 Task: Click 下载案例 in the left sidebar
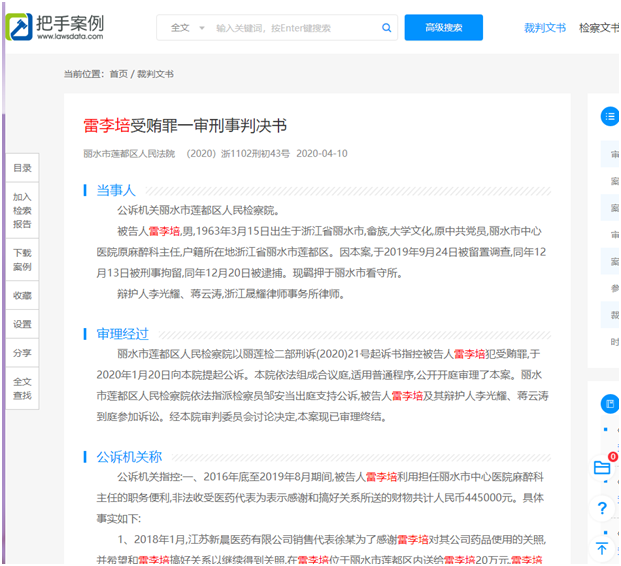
* * *
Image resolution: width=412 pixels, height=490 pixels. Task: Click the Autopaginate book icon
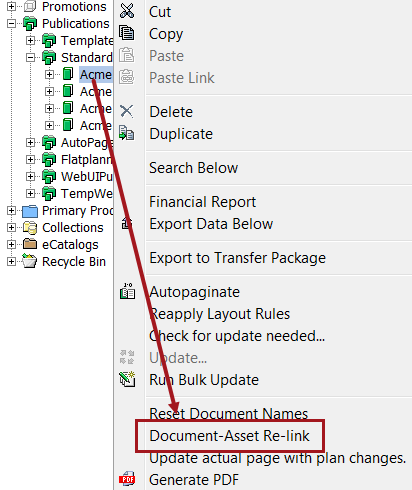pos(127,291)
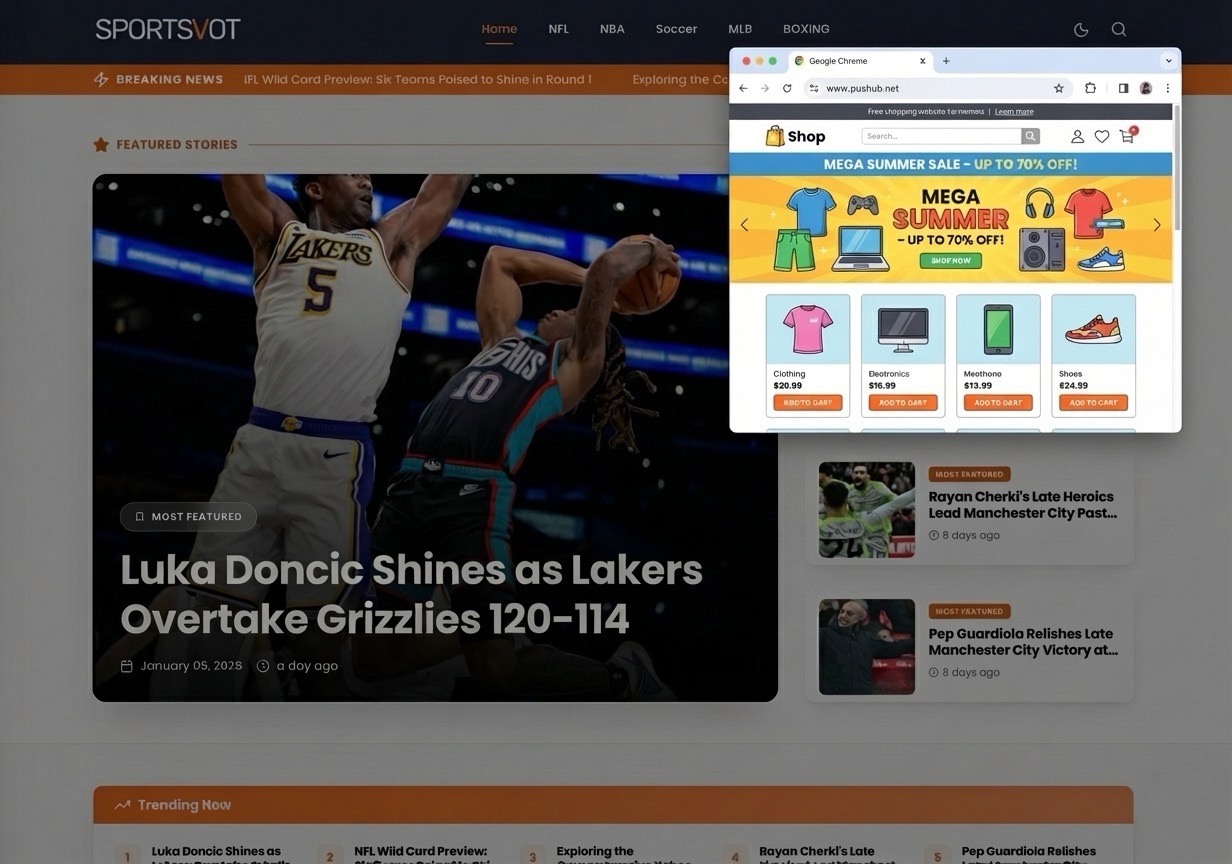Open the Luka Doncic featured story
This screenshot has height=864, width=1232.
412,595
* * *
Which lines in the entries above contain the word "Click"? Show each of them in full.

 Task: Click 下载案例 in the left sidebar
Image resolution: width=412 pixels, height=490 pixels. Task: Click the Autopaginate book icon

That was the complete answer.